Modify Keywords Used In Outputs

Description

As an alternative to use_custom_lang, this function allows temporarily modifying the pre-defined terms in the outputs.

Usage

define_keywords(..., ask = TRUE, file = NA)
define_keywords(..., ask = TRUE, file = NA)

Arguments

`...`	One or more pairs of keywords and their new values see Details for the complete list of existing keywords.
`ask`	Logical. When 'TRUE' (default), a dialog box comes up to ask whether to save the edited values in a csv file for later use.
`file`	Character. Path and name of custom language file to be saved. This comma delimited file can be reused by calling `use_custom_lang`. Must have .csv extension.

Details

On systems with GUI capabilities, a window will pop-up when calling define_keywords() without any parameters, allowing the modification of the custom column. The changes will be active as long as the package is loaded. When the edit window is closed, a dialog will pop up, prompting the user to save the modified set of keywords in a custom csv language file that can later be used with use_custom_lang.

Here is the full list of modifiable keywords.

title.freq: main heading for freq()
title.freq.weighted: main heading for freq() (weighted)
title.ctable: main heading for ctable()
title.ctable.weighted: main heading ctable() (weighted)
title.ctable.row: indicates what proportions are displayed
title.ctable.col: indicates what proportions are displayed
title.ctable.tot: indicates what proportions are displayed
title.descr: main heading for descr()
title.descr.weighted: main heading for descr() (weighted)
title.dfSummary: main heading for dfSummary()
n: heading item used in descr()
dimensions: heading item used in dfSummary()
duplicates: heading item used in dfSummary()
data.frame: heading item (all functions)
label: heading item (all functions) & column name in dfSummary()
variable: heading item (all functions) & column name in dfSummary()
group: heading item (all functions when used with stby()
by: heading item for descr() when used with stby()
weights: heading item - descr() & freq()
type: heading item for freq()
logical: heading item - type in freq()
character: heading item - type in freq()
numeric: heading item - type in freq()
factor: heading item - type in freq()
factor.ordered: heading item - type in freq()
date: heading item - type in freq()
datetime: heading item - type in freq()
freq: column name in freq()
pct: column name in freq() when report.nas=FALSE
pct.valid.f: column name in freq()
pct.valid.cum: column name in freq()
pct.total: column name in freq()
pct.total.cum: column name in freq()
pct.cum: column name in freq()
valid: column name in freq() and dfSummary() & column content in dfSummary()
invalid: column content in dfSummary() (emails)
total: column grouping in freq(), html version
mean: row name in descr()
sd.long: row name in descr()
sd: cell content (dfSummary)
min: row name in descr()
q1: row name in descr() - 1st quartile
med: row name in descr()
q3: row name in descr() - 3rd quartile
max: row name in descr()
mad: row name in descr() - Median Absolute Deviation
iqr: row name in descr() - Inter-Quartile Range
cv: row name in descr() - Coefficient of Variation
skewness: row name in descr()
se.skewness: row name in descr() - Std.
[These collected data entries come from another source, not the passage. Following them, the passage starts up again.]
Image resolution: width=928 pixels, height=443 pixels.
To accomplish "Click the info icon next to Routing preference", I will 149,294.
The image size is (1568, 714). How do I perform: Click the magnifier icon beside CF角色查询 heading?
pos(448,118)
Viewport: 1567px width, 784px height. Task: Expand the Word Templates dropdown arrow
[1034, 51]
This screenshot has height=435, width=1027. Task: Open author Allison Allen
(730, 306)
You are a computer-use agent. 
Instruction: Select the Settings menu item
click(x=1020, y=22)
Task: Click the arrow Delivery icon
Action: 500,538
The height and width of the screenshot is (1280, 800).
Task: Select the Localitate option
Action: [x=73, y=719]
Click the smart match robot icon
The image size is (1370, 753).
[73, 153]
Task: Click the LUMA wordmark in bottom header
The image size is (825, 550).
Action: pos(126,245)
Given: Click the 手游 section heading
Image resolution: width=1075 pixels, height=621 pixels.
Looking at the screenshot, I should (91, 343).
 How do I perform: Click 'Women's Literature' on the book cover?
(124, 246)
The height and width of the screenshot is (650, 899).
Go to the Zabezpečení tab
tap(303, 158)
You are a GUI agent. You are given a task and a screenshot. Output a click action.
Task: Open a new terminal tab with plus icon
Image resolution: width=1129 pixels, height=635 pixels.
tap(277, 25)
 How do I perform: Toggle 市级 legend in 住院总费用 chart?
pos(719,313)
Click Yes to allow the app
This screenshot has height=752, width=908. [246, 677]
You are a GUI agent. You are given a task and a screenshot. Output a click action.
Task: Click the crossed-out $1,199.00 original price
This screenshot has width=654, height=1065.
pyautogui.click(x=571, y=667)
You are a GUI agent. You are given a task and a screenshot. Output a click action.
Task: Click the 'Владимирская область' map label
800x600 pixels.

Error for Skewness
kurtosis: row name in descr()
n.valid: row name in descr() - Count of non-missing values
pct.valid: row name in descr() - pct. of non-missing values
no: column name in dfSummary() - position of column in the data frame
stats.values: column name in dfSummary()
freqs.pct.valid: column name in dfSummary()
graph: column name in dfSummary()
missing: column name in dfSummary()
distinct.value: cell content in dfSummary() - singular form
distinct.values: cell content in dfSummary() - plural form
all.nas: cell content in dfSummary() - column has only NAs
all.empty.str: cell content in dfSummary() - column has only empty strings
all.empty.str.nas: cell content in dfSummary() - col. has only NAs and empty strings
no.levels.defined: cell content in dfSummary() - factor has no levels defined
int.sequence: cell content in dfSummary()
rounded: cell content in dfSummary() - note appearing in Stats/Values
others: cell content in dfSummary() - nbr of values not displayed
codes: cell content in dfSummary() - When UPC codes are detected
mode: cell content in dfSummary() - mode = most frequent value
med.short: cell content in dfSummary() - median (shortened term)
start: cell content in dfSummary() - earliest date for date-type cols
end: cell content in dfSummary() - latest date for data-type cols
emails: cell content in dfSummary()
generated.by: footnote content
version: footnote content
date.fmt: footnote - date format (see strptime)

Note

Setting a keyword starting with “title.” to NA or to empty string causes the main title to disappear altogether, which might be desired in some circumstances (when generating a table of contents, for instance).

Examples

## Not run: 
define_keywords(n = "Nb. Obs.")

## End(Not run) 

## Not run: 
define_keywords(n = "Nb. Obs.")

## End(Not run)

Univariate Statistics for Numerical Data

Description

Calculates mean, sd, min, Q1\*, median, Q3\*, max, MAD, IQR\*, CV, skewness\*, SE.skewness\*, and kurtosis\* on numerical vectors. (\*) Not available when using sampling weights.

Usage

descr(
  x,
  var = NULL,
  stats = st_options("descr.stats"),
  na.rm = TRUE,
  round.digits = st_options("round.digits"),
  transpose = st_options("descr.transpose"),
  order = "sort",
  style = st_options("style"),
  plain.ascii = st_options("plain.ascii"),
  justify = "r",
  headings = st_options("headings"),
  display.labels = st_options("display.labels"),
  split.tables = 100,
  weights = NULL,
  rescale.weights = FALSE,
  ...
)
descr(
  x,
  var = NULL,
  stats = st_options("descr.stats"),
  na.rm = TRUE,
  round.digits = st_options("round.digits"),
  transpose = st_options("descr.transpose"),
  order = "sort",
  style = st_options("style"),
  plain.ascii = st_options("plain.ascii"),
  justify = "r",
  headings = st_options("headings"),
  display.labels = st_options("display.labels"),
  split.tables = 100,
  weights = NULL,
  rescale.weights = FALSE,
  ...
)

Arguments

`x`	A numerical vector or a data frame.
`var`	Unquoted expression referring to a specific column in `x`. Provides support for piped function calls (e.g. `my_df \|> descr(my_var)`.
`stats`	Character. Which stats to produce. Either “all” (default), “fivenum”, “common” (see Details), or a selection of : “mean”, “sd”, “min”, “q1”, “med”, “q3”, “max”, “mad”, “iqr”, “cv”, “skewness”, “se.skewness”, “kurtosis”, “n.valid”, “n”, and “pct.valid”. Can be set globally via `st_options`, option “descr.stats”. See Details.
`na.rm`	Logical. Argument to be passed to statistical functions. Defaults to `TRUE`.
`round.digits`	Numeric. Number of significant digits to display. Defaults to `2`. Can be set globally with `st_options`.
`transpose`	Logical. Make variables appears as columns, and stats as rows. Defaults to `FALSE`. Can be set globally with `st_options`, option “descr.transpose”.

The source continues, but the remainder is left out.